VASCO GRAÇA MOURA — A sua pergunta pode ser encarada de muitos ângulos. No fundo, não é tanto uma filosofia como uma série de princípios práticos de uma ação que visa por um lado colmatar diversas lacunas que me parecem existir no setor da cultura (nomeadamente na parte da cultura em que o livro é um veículo de bastante importância) e, por outro lado, corresponder a certas tradições antigas desta empresa. Quero com isto dizer que esta casa é muito antiga, com duzentos e tal anos de existência, que teve no setor editorial um papel muito importante — mas também que foi caracterizada por um certo pendor erudito, voltado para a edição de textos de difícil acesso e também não muito suscetíveis de difusão pelo grande público. No entanto, ainda podia dar-se a esse luxo (algo lento, aliás), nas circunstâncias em que o país vivia anteriormente.
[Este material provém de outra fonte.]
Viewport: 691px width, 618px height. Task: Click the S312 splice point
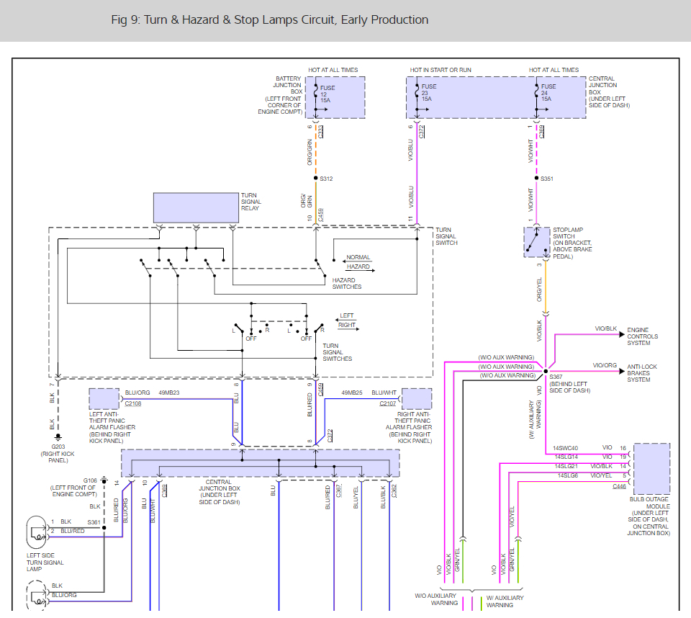pos(315,178)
Isto era, até 1972, um serviço do Estado. A partir de 1972, tornou-se empresa pública. Aí, o Ruben A. Leitão, que foi o meu antecessor neste cargo, já procurou dar uma volta importante, promovendo edições que, se por um lado mantinham uma ligação com aspetos eruditos, por outro lado, já eram suscetíveis de interessar ao grande público — e há uma série de edições, lançadas a partir deste ano, que conseguem de alguma maneira corresponder a esses princípios.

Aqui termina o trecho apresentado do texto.